List of sequences used to reconstruct the phylogenetic relationships within Pentatominae.

Family	Subfamily	Tribe	Species	GenBank number	Reference
Pentatomidae	Pentatominae	Antestiini	Anaxilaus musgravei	MW679031	Unpublished
		Antestiini	Plautia crossota	NC_057080	(Wang et al. 2019)
		Antestiini	Plautia fimbriata	NC_042813	(Liu et al. 2019)
		Antestiini	Plautia lushanica	NC_058973	(Xu et al. 2021)
		Cappaeini	Halyomorpha halys	NC_013272	(Lee et al. 2009)
		Carpocorini	Dolycoris baccarum	NC_020373	(Zhang et al. 2013)
		Catacanthini	Catacanthus incarnatus	NC_042804	(Liu et al. 2019)
		Caystrini	Caystrus obscurus	NC_042805	(Liu et al. 2019)
		Caystrini	Hippotiscus dorsalis	NC_058969	(Xu et al. 2021)
		Eysarcorini	Carbula sinica	NC_037741	(Jiang 2017)
		Eysarcorini	Eysarcoris aeneus	MK841489	(Zhao et al. 2019a)
		Eysarcorini	Eysarcoris annamita	MW852483	(Li et al. 2021)
		Eysarcorini	Stagonomus gibbosus	MW846868	(Li et al. 2021)
		Eysarcorini	Eysarcoris guttigerus	NC_047222	(Chen et al. 2020b)
		Eysarcorini	Eysarcoris montivagus	MW846867	(Li et al. 2021)
		Eysarcorini	Eysarcoris rosaceus	MT165687	(Li et al. 2021)
		Halyini	Dalpada cinctipes	NC_058967	(Xu et al. 2021)
		Halyini	Erthesina fullo	NC_042202	(Ji et al. 2019)
		Hoplistoderini	Hoplistodera incisa	NC_042799	(Liu et al. 2019)
		Menidini	Menida musiva	OP066239	This study
		Menidini	Menida metallica	OP066240	This study
		Menidini	Menida lata	OP066241	This study
		Menidini	Menida violacea	NC_042818	(Liu et al. 2019)
		Nezarini	Glaucias dorsalis	NC_058968	(Xu et al. 2021)
		Nezarini	Nezara viridula	NC_011755	(Hua et al. 2008)
		Nezarini	Palomena viridissima	NC_050166	(Chen et al. 2021)
		Pentatomini	Neojurtina typica	NC_058971	(Xu et al. 2021)
		Pentatomini	Pentatoma metallifera	NC_058972	(Xu et al. 2021)
		Pentatomini	Pentatoma rufipes	MT861131	(Zhao et al 2021)
		Pentatomini	Pentatoma semiannulata	NC_053653	(Wang et al. 2021)
		Pentatomini	Placosternum urus	NC_042812	(Liu et al. 2019)
		Sephelini	Brachymna tenuis	NC_042802	(Liu et al. 2019)
		Strachiini	Eurydema dominulus	NC_044762	(Zhao et al. 2019b)
		Strachiini	Eurydema gebleri	NC_027489	(Yuan et al. 2015)
		Strachiini	Eurydema liturifera	NC_044763	(Zhao et al. 2019b)
		Strachiini	Eurydema maracandica	NC_037042	(Zhao et al. 2017)
		Strachiini	Eurydema oleracea	NC_044764	(Zhao et al. 2019b)
		Strachiini	Eurydema qinlingensis	NC_044765	(Zhao et al. 2019b)
Acanthosomatidae	Acanthosomatinae		Anaxandra taurina	NC_042801	(Liu et al. 2019)
Acanthosomatidae	Acanthosomatinae		Sastragala esakii	NC_058975	(Xu et al. 2021)

The nucleic acid sequences of the PCGs and RNA genes were extracted using Geneious v. 11.0 and aligned using the MUSCLE strategy in MEGA v. 11. Multiple sequences for each species were then connected using SequenceMatrix v. 1.7.8 (Vaidya et al. 2011), protein-coding genes were optimized using MACSE (Ranwez et al. 2011), ambiguous loci were deleted using Gblocks (Talavera and Castresana 2007), and converted into Nexus and Phylip formats in Mesquite v. 3.7 (Maddison 2008).

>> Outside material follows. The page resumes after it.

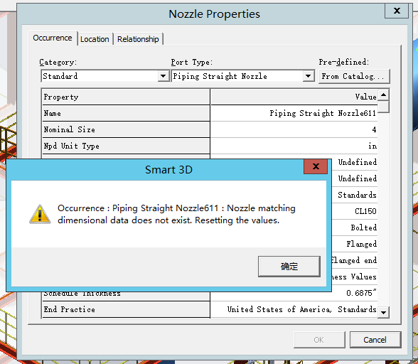Click scrollbar up arrow in property grid
This screenshot has height=364, width=418.
pos(384,95)
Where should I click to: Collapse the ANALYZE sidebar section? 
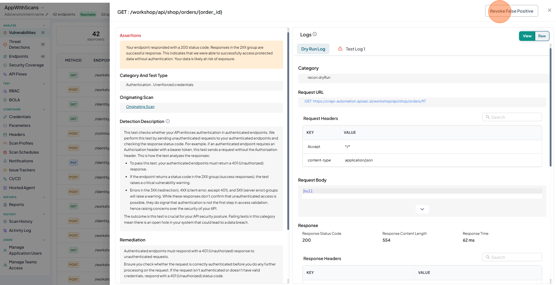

To determine the best model for partitioning, four datasets were analyzed using PartitionFinder v. 2.1.1 (Lanfear et al. 2017). The maximum likelihood (ML) and Bayesian inference (BI) methods were used for phylogenetic analysis based on two datasets. The ML trees were constructed by IQ-TREE v. 2.2.0 (Minh et al. 2020), and the support value for each node was evaluated by the standard bootstrap (BS) algorithm, which was tested 500,000 times. The Bayesian inference (BI) method was used for phylogenetic analysis based on four datasets. The BI tree was constructed by MrBayes v. 3.2.7 (Ronquist et al. 2012). Two independent runs were run for 10 million generations, and samples were taken every 1000 generations. Four independent Markov Chains (including three heated chains and a cold chain) were run. A consensus tree was obtained from all the trees after the initial 25% of trees from each MCMC run were discarded as burn-in, with the chain convergence assumed after the average standard deviation of split frequencies fell below 0.01.

Results

Mitochondrial genomic structure

We studied the relationship among four species of Menida (three newly sequenced species and one species downloaded from NCBI). All four mitogenomes are double-strand circular DNA molecules. The total lengths of the mitogenomes of M. musiva, M. lata, M. metallica, and M. violacea are 16,663bp, 16,463bp, 16,418bp, and 15,379bp, respectively. The mitogenomes of the four species each contain 37 genes (13 protein-coding genes (PCGs), 22 tRNA genes, and 2 rRNA genes) and a control region (Fig. 1), with 23 genes located on the J-strand and 14 genes on the N-strand. The sequence of genes was consistent with the original gene arrangement of Drosophila yakuba Burla, 1954 (Clary and Wolstenholme 1985; Hua et al. 2008) without rearrangement. Nucleotide composition of the complete mitogenome of M. musiva: A 42.51%, T 33.70%, C 14.18%, G 9.60%; nucleotide composition of the complete mitogenome of M. lata: A 41.95%, T 32.92%, C 15.08%, G 10.05%; nucleotide composition of the complete mitogenome of M. metallica: A 41.39%, T 33.51%, C 13.77%, G 11.33%; nucleotide composition of the complete mitogenome of M. violacea: A: 42.19%, T: 33.32%, C: 13.86%, G: 11.33%. The four species show similar nucleotide composition (Suppl. material 1: table S1). All the mitogenomes exhibit a strong base composition bias toward AT, ranging from 74.86% to 76.22% in the four species (mean value = 75.37%). Moreover, all mitogenomes have a slightly positive AT-skew (ranging from 0.11 to 0.12, mean = 0.11) and a negative GC-skew (ranging from 0.20 to −0.10, mean = −0.16) (Suppl. material 1: table S1).

Figure 1.

Gene arrangements of the four complete mitochondrial genomes.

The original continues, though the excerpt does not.